■ EXERCISE 1
Output the passage on the Bill word for word.
** START OF PASSAGE GIVEN **
In the years since then I have come upon no evidence to dissuade me from that view. This Bill is a botched mess that seems to have been drafted on the back of an envelope, and it is based not on principle, but on a series of deals between the two parties that comprise the Government.

The principle, if one can grace it with such an epithet, behind the Bill is not how to secure the better governance of this great democracy, but how to gratify the whims of the Liberal Democrat party, which has been determined to distort our parliamentary system, first, through the alternative vote and, now, with this rubbish in an effort to wangle more Liberal Democrat Members of either House or both Houses.

Significantly, what concerns the Liberal Democrats, to the extent of their threatening the stability of the Government, is not what concerns our constituents, such as jobs, the health service, schools, pensions, law and order, housing, but their own party self-interest.
** END OF PASSAGE GIVEN **
** START OF SUPPLIED INFORMATION **
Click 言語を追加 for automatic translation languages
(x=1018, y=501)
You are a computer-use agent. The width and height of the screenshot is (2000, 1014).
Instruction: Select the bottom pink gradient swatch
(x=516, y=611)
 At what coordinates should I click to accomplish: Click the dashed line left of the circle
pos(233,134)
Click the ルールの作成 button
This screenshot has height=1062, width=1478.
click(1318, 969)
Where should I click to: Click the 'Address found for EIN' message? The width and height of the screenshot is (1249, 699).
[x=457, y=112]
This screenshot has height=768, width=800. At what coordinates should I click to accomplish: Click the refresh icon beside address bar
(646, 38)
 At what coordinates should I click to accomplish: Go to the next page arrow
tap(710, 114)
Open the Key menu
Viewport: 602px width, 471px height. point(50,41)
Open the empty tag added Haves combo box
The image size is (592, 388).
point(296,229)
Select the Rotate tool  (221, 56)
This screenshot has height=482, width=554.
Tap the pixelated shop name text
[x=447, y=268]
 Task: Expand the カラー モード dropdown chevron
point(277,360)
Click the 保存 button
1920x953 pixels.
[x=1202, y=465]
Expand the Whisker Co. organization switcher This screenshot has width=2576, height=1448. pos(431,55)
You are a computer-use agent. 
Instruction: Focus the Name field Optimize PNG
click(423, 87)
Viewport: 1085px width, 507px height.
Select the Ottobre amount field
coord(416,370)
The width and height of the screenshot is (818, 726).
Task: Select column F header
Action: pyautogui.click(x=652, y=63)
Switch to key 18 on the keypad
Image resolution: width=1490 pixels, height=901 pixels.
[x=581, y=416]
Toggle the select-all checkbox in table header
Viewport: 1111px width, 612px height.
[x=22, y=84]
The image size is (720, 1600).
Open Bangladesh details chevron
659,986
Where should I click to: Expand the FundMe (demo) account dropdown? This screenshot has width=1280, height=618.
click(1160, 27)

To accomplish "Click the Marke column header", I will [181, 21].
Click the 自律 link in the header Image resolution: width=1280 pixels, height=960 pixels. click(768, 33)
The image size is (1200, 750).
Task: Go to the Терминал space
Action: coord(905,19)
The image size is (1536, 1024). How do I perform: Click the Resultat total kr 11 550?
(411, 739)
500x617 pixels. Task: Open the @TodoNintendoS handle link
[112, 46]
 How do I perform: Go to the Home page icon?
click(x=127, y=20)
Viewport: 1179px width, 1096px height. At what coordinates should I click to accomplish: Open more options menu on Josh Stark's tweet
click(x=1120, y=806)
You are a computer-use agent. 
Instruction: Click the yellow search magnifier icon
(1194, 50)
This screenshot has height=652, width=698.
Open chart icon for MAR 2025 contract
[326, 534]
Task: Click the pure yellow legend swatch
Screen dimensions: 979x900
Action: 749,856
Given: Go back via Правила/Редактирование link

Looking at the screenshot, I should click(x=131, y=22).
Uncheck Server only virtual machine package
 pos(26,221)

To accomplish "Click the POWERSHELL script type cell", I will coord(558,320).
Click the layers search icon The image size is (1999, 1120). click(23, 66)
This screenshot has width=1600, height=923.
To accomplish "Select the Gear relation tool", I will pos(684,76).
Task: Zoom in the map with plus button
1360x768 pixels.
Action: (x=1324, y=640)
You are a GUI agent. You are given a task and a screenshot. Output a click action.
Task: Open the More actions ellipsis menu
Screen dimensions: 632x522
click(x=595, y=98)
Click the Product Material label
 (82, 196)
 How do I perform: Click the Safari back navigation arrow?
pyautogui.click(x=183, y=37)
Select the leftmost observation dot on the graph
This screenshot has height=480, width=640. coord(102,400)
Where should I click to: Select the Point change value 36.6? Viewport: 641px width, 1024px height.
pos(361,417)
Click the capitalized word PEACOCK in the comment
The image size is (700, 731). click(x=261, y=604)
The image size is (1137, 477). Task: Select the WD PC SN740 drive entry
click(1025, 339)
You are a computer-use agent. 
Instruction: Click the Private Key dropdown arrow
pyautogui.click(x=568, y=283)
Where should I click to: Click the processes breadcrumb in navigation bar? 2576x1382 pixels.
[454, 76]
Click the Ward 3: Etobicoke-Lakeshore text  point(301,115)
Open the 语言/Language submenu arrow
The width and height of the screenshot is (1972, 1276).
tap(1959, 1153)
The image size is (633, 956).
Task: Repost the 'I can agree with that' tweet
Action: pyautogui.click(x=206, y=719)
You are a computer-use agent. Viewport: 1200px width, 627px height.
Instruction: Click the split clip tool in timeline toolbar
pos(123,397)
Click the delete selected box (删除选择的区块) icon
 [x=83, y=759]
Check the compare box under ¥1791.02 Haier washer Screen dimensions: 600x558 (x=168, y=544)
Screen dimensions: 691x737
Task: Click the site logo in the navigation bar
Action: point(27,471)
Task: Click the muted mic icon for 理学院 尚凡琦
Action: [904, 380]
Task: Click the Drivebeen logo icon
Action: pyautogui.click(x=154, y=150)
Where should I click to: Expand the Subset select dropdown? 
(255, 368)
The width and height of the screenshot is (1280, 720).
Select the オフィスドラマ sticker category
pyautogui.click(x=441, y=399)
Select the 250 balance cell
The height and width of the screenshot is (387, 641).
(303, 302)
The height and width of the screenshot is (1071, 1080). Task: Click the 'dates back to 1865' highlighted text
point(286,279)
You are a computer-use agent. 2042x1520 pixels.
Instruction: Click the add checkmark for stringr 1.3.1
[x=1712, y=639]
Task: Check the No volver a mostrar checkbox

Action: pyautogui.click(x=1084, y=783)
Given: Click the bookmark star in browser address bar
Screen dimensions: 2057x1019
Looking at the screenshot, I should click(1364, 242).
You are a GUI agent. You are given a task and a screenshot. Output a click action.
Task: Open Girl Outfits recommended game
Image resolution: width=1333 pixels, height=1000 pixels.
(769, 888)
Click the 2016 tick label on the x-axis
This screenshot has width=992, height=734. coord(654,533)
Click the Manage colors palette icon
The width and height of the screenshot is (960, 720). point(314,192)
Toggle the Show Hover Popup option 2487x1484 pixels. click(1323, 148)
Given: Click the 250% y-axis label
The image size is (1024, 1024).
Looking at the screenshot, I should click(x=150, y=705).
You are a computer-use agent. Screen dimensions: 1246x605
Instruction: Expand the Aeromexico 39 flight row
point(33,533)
** END OF SUPPLIED INFORMATION **
■ EXERCISE 2
Return the lines of the records from the line with "500x617 pixels. Task: Open" to the line with "I will coord(558,320).", both included, reproducing them without any change. Give only those lines.

■ CORRECT RESPONSE 1
In the years since then I have come upon no evidence to dissuade me from that view. This Bill is a botched mess that seems to have been drafted on the back of an envelope, and it is based not on principle, but on a series of deals between the two parties that comprise the Government.

The principle, if one can grace it with such an epithet, behind the Bill is not how to secure the better governance of this great democracy, but how to gratify the whims of the Liberal Democrat party, which has been determined to distort our parliamentary system, first, through the alternative vote and, now, with this rubbish in an effort to wangle more Liberal Democrat Members of either House or both Houses.

Significantly, what concerns the Liberal Democrats, to the extent of their threatening the stability of the Government, is not what concerns our constituents, such as jobs, the health service, schools, pensions, law and order, housing, but their own party self-interest.

■ CORRECT RESPONSE 2
500x617 pixels. Task: Open the @TodoNintendoS handle link
[112, 46]
 How do I perform: Go to the Home page icon?
click(x=127, y=20)
Viewport: 1179px width, 1096px height. At what coordinates should I click to accomplish: Open more options menu on Josh Stark's tweet
click(x=1120, y=806)
You are a computer-use agent. 
Instruction: Click the yellow search magnifier icon
(1194, 50)
This screenshot has height=652, width=698.
Open chart icon for MAR 2025 contract
[326, 534]
Task: Click the pure yellow legend swatch
Screen dimensions: 979x900
Action: 749,856
Given: Go back via Правила/Редактирование link

Looking at the screenshot, I should click(x=131, y=22).
Uncheck Server only virtual machine package
 pos(26,221)

To accomplish "Click the POWERSHELL script type cell", I will coord(558,320).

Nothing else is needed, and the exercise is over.